*Work order*:
The records follow. Filter them to the lines that hold "computer".

^^^^^^^^^^^^^^^^

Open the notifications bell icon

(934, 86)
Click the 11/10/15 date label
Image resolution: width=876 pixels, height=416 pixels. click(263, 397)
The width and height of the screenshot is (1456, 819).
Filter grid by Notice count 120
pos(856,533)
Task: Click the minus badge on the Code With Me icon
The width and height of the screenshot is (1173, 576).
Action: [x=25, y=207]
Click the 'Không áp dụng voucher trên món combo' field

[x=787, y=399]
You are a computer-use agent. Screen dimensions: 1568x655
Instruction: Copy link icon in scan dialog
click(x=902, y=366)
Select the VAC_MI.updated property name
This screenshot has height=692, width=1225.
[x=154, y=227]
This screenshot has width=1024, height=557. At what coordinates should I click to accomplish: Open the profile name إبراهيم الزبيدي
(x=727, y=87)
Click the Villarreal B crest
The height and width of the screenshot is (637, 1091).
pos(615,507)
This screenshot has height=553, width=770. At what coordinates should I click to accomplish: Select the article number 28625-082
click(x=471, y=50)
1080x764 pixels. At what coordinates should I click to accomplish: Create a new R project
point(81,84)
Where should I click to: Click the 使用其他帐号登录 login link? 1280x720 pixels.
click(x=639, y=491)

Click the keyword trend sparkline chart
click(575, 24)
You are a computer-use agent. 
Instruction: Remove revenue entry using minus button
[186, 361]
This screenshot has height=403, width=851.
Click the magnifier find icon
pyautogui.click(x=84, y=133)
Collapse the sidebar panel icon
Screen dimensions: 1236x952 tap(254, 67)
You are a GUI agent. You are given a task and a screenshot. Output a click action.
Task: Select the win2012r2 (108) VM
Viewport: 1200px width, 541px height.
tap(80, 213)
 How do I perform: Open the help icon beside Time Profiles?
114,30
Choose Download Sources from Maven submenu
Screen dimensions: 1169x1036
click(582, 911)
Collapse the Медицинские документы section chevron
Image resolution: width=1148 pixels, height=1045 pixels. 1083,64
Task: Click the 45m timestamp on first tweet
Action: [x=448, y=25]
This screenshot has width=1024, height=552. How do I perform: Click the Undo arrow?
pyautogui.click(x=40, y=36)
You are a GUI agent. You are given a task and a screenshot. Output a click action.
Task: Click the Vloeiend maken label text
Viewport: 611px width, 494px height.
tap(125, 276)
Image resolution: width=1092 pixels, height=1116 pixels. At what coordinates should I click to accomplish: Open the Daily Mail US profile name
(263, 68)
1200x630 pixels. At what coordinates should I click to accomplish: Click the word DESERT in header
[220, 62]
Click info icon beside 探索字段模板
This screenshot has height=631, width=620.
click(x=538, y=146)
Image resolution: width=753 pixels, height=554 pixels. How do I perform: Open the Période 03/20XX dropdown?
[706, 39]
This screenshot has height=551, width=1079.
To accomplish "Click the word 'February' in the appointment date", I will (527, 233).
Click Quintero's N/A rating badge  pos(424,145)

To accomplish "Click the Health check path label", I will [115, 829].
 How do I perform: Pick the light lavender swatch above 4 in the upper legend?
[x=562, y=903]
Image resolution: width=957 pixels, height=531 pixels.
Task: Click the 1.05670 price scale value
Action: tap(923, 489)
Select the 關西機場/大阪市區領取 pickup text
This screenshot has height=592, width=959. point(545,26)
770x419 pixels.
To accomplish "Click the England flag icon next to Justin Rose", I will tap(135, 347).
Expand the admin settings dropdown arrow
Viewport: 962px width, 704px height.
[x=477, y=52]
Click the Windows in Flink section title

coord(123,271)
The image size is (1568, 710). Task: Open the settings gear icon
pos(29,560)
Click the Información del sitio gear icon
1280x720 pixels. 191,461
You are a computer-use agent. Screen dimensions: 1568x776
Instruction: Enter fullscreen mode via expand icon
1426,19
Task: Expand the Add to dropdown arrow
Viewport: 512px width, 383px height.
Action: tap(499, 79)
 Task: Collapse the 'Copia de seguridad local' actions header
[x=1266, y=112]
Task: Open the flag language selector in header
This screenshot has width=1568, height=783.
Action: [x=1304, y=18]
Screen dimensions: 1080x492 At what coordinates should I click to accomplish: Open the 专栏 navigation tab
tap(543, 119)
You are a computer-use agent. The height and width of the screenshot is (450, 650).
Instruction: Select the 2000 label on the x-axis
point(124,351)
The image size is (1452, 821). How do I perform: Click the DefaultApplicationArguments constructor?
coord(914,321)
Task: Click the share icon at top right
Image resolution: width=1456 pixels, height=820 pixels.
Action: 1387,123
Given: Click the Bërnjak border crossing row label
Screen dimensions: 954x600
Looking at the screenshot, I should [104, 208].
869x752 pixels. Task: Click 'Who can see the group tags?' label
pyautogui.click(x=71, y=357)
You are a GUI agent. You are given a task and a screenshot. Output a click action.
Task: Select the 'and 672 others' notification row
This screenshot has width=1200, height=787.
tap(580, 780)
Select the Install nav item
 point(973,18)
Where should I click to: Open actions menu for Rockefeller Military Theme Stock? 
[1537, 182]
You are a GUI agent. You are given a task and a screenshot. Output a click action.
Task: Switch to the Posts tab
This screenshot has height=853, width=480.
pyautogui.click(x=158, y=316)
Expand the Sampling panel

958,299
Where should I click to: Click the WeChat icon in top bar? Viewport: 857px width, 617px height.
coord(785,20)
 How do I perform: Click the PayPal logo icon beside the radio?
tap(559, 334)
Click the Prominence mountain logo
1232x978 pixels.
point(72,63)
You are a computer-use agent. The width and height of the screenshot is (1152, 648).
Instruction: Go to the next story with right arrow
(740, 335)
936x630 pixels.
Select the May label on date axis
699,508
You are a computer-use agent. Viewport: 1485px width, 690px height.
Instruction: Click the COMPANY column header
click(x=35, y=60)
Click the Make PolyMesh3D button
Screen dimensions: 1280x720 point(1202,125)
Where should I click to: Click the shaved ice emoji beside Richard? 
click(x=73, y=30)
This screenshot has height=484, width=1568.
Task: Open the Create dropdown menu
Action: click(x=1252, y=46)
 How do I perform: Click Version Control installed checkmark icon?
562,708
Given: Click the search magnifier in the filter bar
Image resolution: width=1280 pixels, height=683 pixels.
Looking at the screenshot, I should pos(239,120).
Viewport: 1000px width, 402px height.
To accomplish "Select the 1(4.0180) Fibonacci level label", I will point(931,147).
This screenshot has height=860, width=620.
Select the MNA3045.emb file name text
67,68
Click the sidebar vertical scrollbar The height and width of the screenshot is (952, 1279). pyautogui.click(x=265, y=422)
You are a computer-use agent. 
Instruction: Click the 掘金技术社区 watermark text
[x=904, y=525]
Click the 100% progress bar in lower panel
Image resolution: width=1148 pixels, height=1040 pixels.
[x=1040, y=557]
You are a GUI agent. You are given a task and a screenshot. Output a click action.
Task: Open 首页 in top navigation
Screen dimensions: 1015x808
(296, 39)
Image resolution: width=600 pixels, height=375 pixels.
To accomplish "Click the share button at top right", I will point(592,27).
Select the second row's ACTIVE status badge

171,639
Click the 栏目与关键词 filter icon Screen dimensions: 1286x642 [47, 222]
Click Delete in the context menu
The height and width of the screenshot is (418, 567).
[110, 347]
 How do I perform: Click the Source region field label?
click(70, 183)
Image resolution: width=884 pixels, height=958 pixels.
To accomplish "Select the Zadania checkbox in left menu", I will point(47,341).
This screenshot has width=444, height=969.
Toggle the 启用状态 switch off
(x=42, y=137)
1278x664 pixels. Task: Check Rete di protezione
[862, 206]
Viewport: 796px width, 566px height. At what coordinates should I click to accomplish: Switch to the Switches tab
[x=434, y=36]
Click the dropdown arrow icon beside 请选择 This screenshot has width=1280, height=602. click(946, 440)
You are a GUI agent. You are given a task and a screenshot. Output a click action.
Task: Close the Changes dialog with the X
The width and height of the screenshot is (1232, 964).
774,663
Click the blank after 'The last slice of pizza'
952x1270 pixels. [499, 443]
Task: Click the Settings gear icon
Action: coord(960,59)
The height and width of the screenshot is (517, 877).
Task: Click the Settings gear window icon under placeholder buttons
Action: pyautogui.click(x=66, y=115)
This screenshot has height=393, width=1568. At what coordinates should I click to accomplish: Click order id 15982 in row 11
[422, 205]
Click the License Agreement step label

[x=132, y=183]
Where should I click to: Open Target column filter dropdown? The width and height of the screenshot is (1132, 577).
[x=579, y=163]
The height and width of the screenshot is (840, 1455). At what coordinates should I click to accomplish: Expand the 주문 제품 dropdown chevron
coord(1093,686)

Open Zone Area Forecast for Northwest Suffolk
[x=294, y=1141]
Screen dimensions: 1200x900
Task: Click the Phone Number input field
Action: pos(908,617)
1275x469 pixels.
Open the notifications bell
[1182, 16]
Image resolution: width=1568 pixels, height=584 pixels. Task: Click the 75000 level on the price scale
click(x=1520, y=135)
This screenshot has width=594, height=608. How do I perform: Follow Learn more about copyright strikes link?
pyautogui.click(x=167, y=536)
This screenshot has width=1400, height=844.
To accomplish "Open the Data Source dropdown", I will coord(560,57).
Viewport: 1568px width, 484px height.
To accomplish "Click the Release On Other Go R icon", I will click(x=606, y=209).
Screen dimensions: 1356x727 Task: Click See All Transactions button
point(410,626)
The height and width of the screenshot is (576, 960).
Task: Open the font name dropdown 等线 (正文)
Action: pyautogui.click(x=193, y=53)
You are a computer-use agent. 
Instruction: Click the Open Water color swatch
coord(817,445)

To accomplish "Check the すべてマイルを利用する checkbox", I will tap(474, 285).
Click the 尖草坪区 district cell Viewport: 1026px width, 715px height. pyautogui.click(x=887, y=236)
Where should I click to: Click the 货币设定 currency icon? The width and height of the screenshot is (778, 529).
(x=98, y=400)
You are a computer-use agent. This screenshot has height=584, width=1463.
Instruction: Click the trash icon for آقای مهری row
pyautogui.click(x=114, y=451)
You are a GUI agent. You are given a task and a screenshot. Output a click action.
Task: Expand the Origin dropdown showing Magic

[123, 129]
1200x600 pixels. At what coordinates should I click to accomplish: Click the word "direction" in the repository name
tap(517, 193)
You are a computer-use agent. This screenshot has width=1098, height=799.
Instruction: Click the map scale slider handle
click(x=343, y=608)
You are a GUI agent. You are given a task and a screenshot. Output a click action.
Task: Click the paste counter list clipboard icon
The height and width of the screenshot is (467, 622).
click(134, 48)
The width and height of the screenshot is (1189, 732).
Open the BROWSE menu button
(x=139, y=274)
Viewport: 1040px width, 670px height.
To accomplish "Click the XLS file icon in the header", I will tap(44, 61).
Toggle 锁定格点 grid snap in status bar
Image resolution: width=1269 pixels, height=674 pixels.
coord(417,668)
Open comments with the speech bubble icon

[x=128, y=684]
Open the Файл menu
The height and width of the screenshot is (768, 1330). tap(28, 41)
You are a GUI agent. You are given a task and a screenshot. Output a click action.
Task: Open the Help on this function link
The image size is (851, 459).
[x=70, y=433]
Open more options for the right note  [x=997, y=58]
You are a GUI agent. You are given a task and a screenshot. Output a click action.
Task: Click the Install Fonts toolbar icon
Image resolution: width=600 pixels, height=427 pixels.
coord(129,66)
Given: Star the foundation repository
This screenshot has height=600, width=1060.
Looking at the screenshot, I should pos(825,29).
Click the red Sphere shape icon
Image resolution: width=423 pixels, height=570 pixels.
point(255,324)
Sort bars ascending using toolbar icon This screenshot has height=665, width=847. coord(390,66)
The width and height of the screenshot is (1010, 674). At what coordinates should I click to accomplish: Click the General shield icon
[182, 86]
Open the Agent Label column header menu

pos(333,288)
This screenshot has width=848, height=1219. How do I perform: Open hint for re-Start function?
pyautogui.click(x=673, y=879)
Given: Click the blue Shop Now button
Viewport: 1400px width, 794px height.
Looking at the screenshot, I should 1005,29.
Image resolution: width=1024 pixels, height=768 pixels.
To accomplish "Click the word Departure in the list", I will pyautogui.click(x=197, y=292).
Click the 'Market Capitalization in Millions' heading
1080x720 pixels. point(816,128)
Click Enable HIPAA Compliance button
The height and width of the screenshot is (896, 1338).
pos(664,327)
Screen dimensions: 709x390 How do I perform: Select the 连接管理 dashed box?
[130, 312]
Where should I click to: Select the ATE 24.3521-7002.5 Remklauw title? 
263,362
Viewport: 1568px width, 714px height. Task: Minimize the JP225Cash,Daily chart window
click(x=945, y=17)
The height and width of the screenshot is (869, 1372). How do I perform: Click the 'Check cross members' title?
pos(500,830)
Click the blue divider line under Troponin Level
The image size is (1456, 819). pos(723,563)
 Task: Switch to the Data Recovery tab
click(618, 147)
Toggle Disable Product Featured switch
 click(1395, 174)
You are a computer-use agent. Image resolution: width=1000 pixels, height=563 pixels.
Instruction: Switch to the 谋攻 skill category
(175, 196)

^^^^^^^^^^^^^^^^

*Answer box*:
You are a computer-use agent. Screen dimensions: 1568x655
You are a computer-use agent. 
You are a computer-use agent. Screen dimensions: 1568x776
You are a computer-use agent. The height and width of the screenshot is (450, 650).
You are a computer-use agent. The width and height of the screenshot is (1152, 648).
You are a computer-use agent. Viewport: 1485px width, 690px height.
You are a computer-use agent. 
You are a computer-use agent. 
You are a computer-use agent. This screenshot has height=584, width=1463.
You are a computer-use agent. This screenshot has width=1098, height=799.
You are a computer-use agent. Image resolution: width=1000 pixels, height=563 pixels.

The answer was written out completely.